It pointed out to the inquiry that many other hospitals in the State had the same ethos, yet its rates of peripartum hysterectomy (a hysterectomy within six weeks of delivery) was not at the same level as at the Lourdes hospital. The inquiry looked at this.

It "particularly checked" the figures at Airmount in Waterford, as it was a hospital owned also by the Medical Missionaries of Mary and managed according to the same religious ethos. This hospital was established in 1952 and in 1995 it was closed and subsumed into Waterford Regional Hospital.

"For total deliveries in the region of 61,929 from 1970 to 2003, there were 6,309 Caesarean sections and 21 hysterectomies, ie one hysterectomy for every 2,949 deliveries and one hysterectomy for every 300 Caesarean sections," it said.

The rate in the Lourdes hospital was one peripartum hysterectomy for every 282 deliveries and one Caesarean hysterectomy (a hysterectomy at the same time as a Caesarean section) for every 37 Caesarean sections between 1974 and 1998.

### Data
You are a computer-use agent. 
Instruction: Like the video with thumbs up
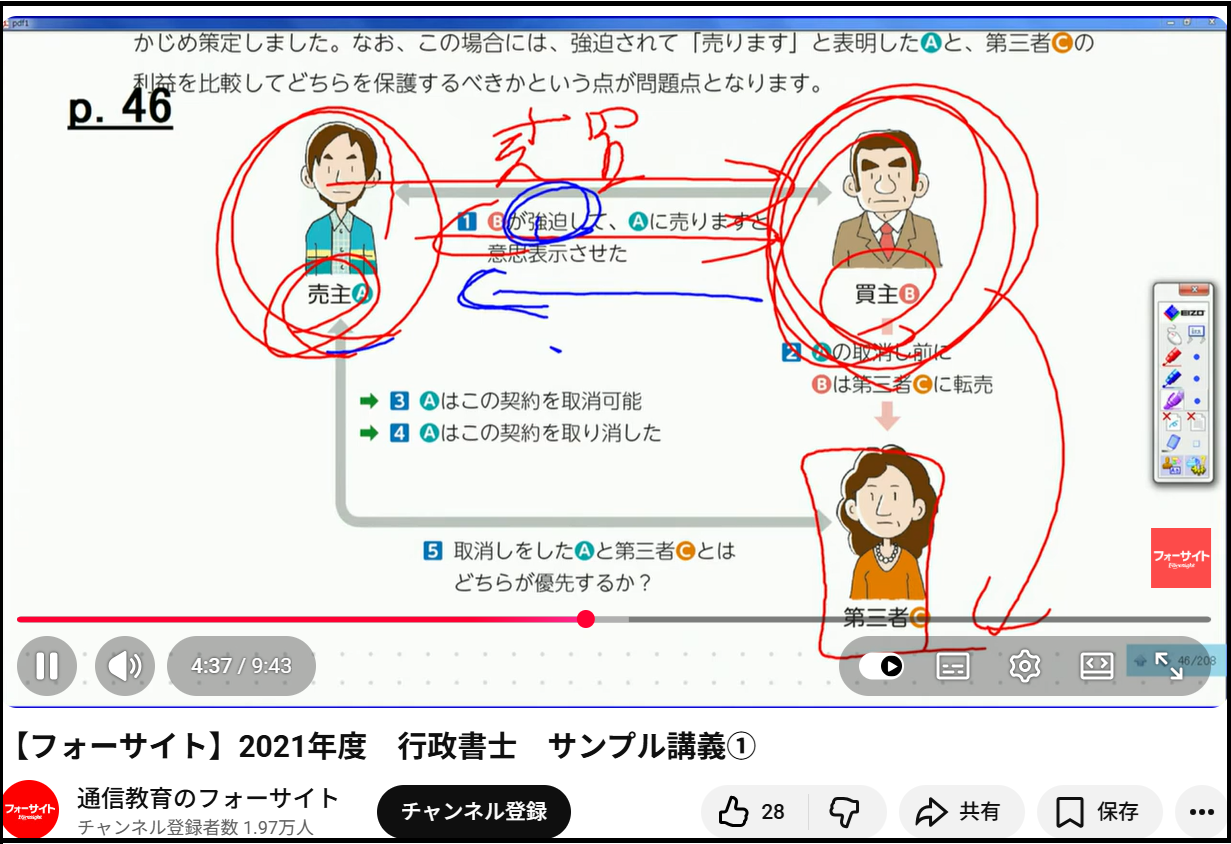[x=752, y=812]
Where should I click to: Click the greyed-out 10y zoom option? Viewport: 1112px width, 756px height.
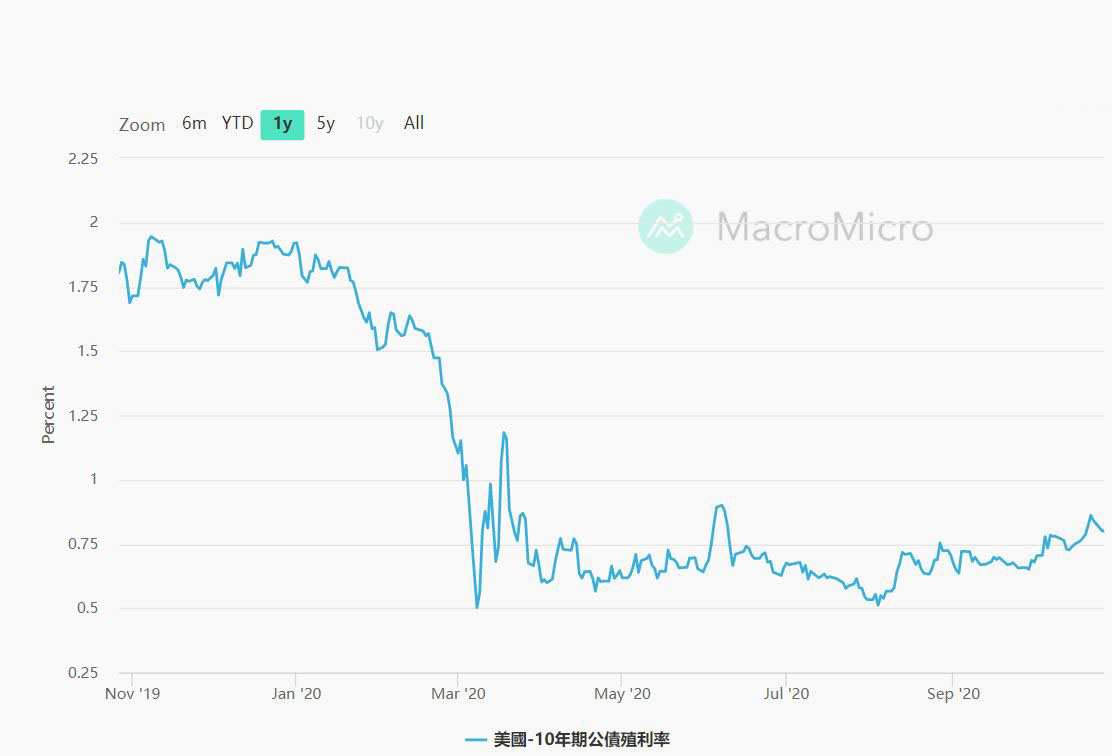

### Apply what you read
1 – In the passage on peripartum hysterectomy rates, rewrite the paragraph beginning "The rate in the Lourdes hospital" more briefly, keeping its main facts.
2 – Quote the passage on peripartum hysterectomy rates from "It pointed out" to "Waterford Regional Hospital.".

### Task responses
1 – From 1974 to 1998, the Lourdes hospital had one peripartum hysterectomy per 282 deliveries. It also had one Caesarean hysterectomy, performed during a Caesarean section, per 37 Caesarean sections.

2 –
It pointed out to the inquiry that many other hospitals in the State had the same ethos, yet its rates of peripartum hysterectomy (a hysterectomy within six weeks of delivery) was not at the same level as at the Lourdes hospital. The inquiry looked at this.

It "particularly checked" the figures at Airmount in Waterford, as it was a hospital owned also by the Medical Missionaries of Mary and managed according to the same religious ethos. This hospital was established in 1952 and in 1995 it was closed and subsumed into Waterford Regional Hospital.